Pev Hooper, a managing partner at CVC Capital Partners, said Ekaterina is a great business, built on strong foundations of leading brands and a purpose-driven approach to its products, people and communities.
"Ekaterra is well-positioned in an attractive market to accelerate its future growth and to lead the category’s sustainable development. We look forward to working with the team to realise Ekaterra’s full potential,” he said.
However, Kericho Governor Paul Chepkwony, Senator Aaron Cheruiyot and Kipkelion East MP Joseph Limo in whose constituency the tea plantation is located, in their respective separate statements, opposed the sale agreement.
In a letter dated November 9, 2021, tabled in the Senate, Mr Cheruiyot demanded that Agriculture Cabinet Secretary Peter Munya states the policy to be put in place to curb the sale of land under the custody of multinational tea firms without the involvement of the national and county government.
The Unilever tea arm sale follows a similar “unilateral” sale by James Finlay tea company of 1,154-acre Lemotit flower farm to Black Tulip Group.
Cheruiyot wants the government to resurvey land held by multinational tea companies in Kericho and Bomet in order to establish the actual acreage of land they occupy.
Governor Chepkwony said his administration will challenge the two land sales in Kenyan law courts, England, and The Netherlands where the tea firm's headquarters are located.
"Disposing of the land under leasehold without involving the people of the county violates the Constitution," he said.

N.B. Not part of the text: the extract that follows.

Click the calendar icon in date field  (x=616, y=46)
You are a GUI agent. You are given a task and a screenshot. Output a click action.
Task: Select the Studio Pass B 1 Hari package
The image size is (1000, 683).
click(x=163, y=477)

Limo said the Constitution enacted in 2010 made mechanisms to remedy massive historical injustices by, among others, reducing the leasehold held by the company from 999 years to 99 years.
"By the Constitution and land laws, express approval of the county government of Kericho is required before the company engages in any dealing on the land," he said.
The Kipkelion East MP added that "prohibition on such dealings are also contained in the English common law that applies to Kenya."
The National Land Commission (NLC) member James Tuitoek faulted Parliament over the amendment to the Land Registration Act, 2012, section 38 and 39,
"There is a section of the law which deleted transfers of land on leasehold. The consent was to be given by the lessor which could either be the county or the national government.
Tuitoek nonetheless said NLC was going to work with county governments to restore the deleted provisions of the law.